- Opening Delimiter -
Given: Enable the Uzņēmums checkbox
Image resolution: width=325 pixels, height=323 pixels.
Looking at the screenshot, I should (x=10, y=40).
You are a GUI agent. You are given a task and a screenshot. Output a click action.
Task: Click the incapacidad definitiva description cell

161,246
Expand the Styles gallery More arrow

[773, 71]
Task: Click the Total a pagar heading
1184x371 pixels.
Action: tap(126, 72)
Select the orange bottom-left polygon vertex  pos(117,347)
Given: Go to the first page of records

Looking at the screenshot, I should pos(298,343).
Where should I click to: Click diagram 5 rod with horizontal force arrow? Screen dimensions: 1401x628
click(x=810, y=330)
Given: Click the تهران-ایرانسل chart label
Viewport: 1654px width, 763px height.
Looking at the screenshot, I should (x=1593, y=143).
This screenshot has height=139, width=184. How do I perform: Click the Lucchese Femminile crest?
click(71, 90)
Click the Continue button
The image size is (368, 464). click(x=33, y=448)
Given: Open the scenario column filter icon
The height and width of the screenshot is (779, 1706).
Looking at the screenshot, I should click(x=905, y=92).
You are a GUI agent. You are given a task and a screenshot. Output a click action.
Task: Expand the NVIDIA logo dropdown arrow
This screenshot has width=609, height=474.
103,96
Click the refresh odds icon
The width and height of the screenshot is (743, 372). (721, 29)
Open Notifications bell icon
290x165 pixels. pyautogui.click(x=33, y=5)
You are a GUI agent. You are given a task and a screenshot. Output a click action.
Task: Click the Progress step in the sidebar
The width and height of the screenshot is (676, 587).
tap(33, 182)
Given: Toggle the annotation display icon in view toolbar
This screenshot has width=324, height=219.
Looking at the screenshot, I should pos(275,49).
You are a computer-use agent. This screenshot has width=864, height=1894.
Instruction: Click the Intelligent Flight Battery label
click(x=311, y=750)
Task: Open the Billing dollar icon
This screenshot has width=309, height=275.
- Closing Delimiter -
Exercise directions: Repeat back all entries verbatim.

Reply to the exercise:
Given: Enable the Uzņēmums checkbox
Image resolution: width=325 pixels, height=323 pixels.
Looking at the screenshot, I should (x=10, y=40).
You are a GUI agent. You are given a task and a screenshot. Output a click action.
Task: Click the incapacidad definitiva description cell

161,246
Expand the Styles gallery More arrow

[773, 71]
Task: Click the Total a pagar heading
1184x371 pixels.
Action: tap(126, 72)
Select the orange bottom-left polygon vertex  pos(117,347)
Given: Go to the first page of records

Looking at the screenshot, I should pos(298,343).
Where should I click to: Click diagram 5 rod with horizontal force arrow? Screen dimensions: 1401x628
click(x=810, y=330)
Given: Click the تهران-ایرانسل chart label
Viewport: 1654px width, 763px height.
Looking at the screenshot, I should (x=1593, y=143).
This screenshot has height=139, width=184. How do I perform: Click the Lucchese Femminile crest?
click(71, 90)
Click the Continue button
The image size is (368, 464). click(x=33, y=448)
Given: Open the scenario column filter icon
The height and width of the screenshot is (779, 1706).
Looking at the screenshot, I should click(x=905, y=92).
You are a GUI agent. You are given a task and a screenshot. Output a click action.
Task: Expand the NVIDIA logo dropdown arrow
This screenshot has width=609, height=474.
103,96
Click the refresh odds icon
The width and height of the screenshot is (743, 372). (721, 29)
Open Notifications bell icon
290x165 pixels. pyautogui.click(x=33, y=5)
You are a GUI agent. You are given a task and a screenshot. Output a click action.
Task: Click the Progress step in the sidebar
The width and height of the screenshot is (676, 587).
tap(33, 182)
Given: Toggle the annotation display icon in view toolbar
This screenshot has width=324, height=219.
Looking at the screenshot, I should pos(275,49).
You are a computer-use agent. This screenshot has width=864, height=1894.
Instruction: Click the Intelligent Flight Battery label
click(x=311, y=750)
Task: Open the Billing dollar icon
This screenshot has width=309, height=275.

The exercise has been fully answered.